*Text:*
Sausage and Kale Soup

Ingredients
4 sausages, any kind
1 bunch of kale
1 onion
1 or more tomatoes
a bit of ginger, for fun
about 4 cups of water
sea salt and ground pepper
paprika, cumin, chili powder

other vegetables that I will consider adding next time: turnip, brocolli, cauliflower, carrot, leek....

1. Brown the sausages. I used Tomato and Basil Chicken sausages from VG Meats. They were tasty, but my favourite is their fennel sausages. Check out this place (in Stoney Creek) for awesome, well priced, hormone free meats, and grass fed (!) beef.
2. Set the sausage aside, dice the onions, and saute in some oil (I used my big wok).
3. I added a splash of red wine here.
4. When the onions are translucent, add a diced tomato (I think I'll add more next time) and the ginger (optional)
5. Slice the sausage and toss back into the wok. At this point I realized I had misplaced my chicken stock, which is what the internet recipes all called for next. Not to be discouraged, I decided to just add a bunch of water, spice the crap out of the thing, and hope for the best.
6. Add water, I think I used about 4 cups, but I kept adding throughout to make sure all of the contents were covered.
7. Season with lots of sea salt and ground pepper, some garlic salt, and my usual three spices (lots of paprika, a bit of chili powder, and a pinch of cumin). I think the salt/pepper/paprika was the important flavour here.
8. Let that simmer (I left the lid on) for about 15 minutes.
9. In the meantime, cut the kale from its stems and coarsely chop
10. Add the kale to the wok.

KALE
Don't be alarmed, it shrinks

While I let everything simmer I attempted to address the disaster zone in my kitchen. By the time I'd finished my dishes the kale had been simmering for about 25 minutes. I think 15 would have been fine, just taste it to see if it's wilted to your satisfaction. The longer it simmers, says the internet, the mellower its flavour. I also added more spices part way through so be sure to taste your broth as you go along.

Serve! (My batch made enough for two meals)
I hope you have a ladle for this part. Having never made soup, and having previously had roomates who owned ladles, I did not. Being rather afraid of trying to pour from the giant wok directly into a bowl, I stood in my kitchen for a full minute, panicked that I would never figure out how to eat my dinner, before I came to my senses and realized that ladels aren't the only scoop shaped containers. I used a mug, and have updated my shopping list accordingly.

Sunday, 13 November 2011

Lemon Cranberry Cabbage Salad

Pictured here alongside my Kentucky Fried Haddock, this is my go-to paleo potluck dish. It's got a certain tang to it that I love, and it always seems to go over well. I've put it in rotation as one of my regular side dishes, although I use "rotation" losely because once you buy the cabbage, and if you live alone like I do, you end up eating cabbage salad for about a week straight, after which it takes a while for you to desire cabbage again...I'm really selling this one aren't I...I swear it's delicious. Sorry again about the vague measurement system, but really it's all to taste. Some day I'll put the stuff in a spoon before I put it in the salad so I can report proper ratios.

*Given material:*
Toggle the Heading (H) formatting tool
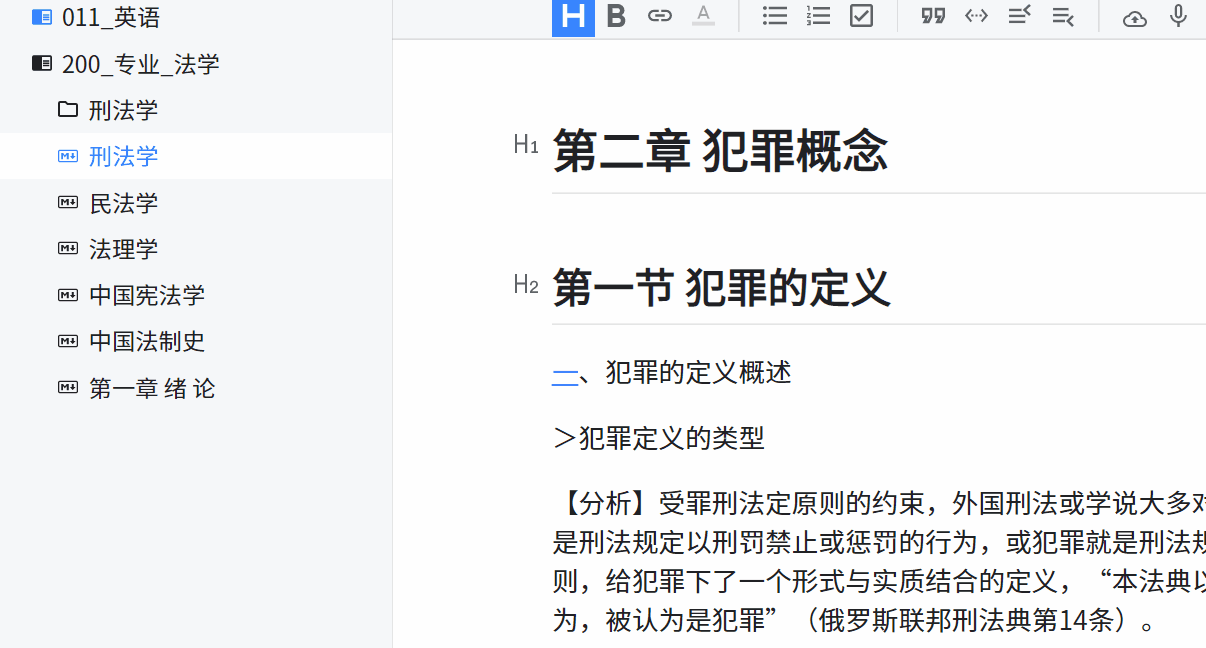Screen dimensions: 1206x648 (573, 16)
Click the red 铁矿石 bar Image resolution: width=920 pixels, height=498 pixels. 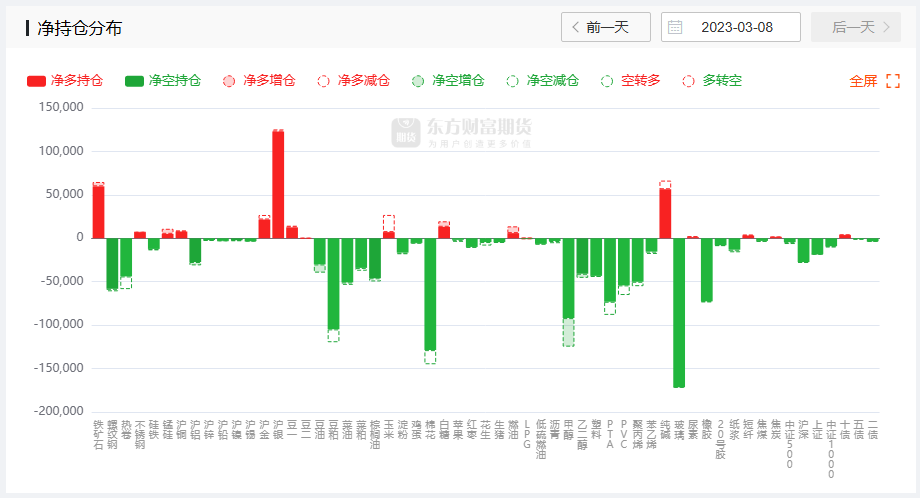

*Aim of the task:*
Answer these questions from the recipe post.
(a) For about how long does the soup simmer with the lid on before the kale goes in?
(b) What did the writer serve the soup with in place of a ladle?
(c) Which dish is the cabbage salad pictured alongside?
Nothing in the listing is needed here.

*Solved problem:*
(a) About 15 minutes.
(b) A mug.
(c) Kentucky Fried Haddock.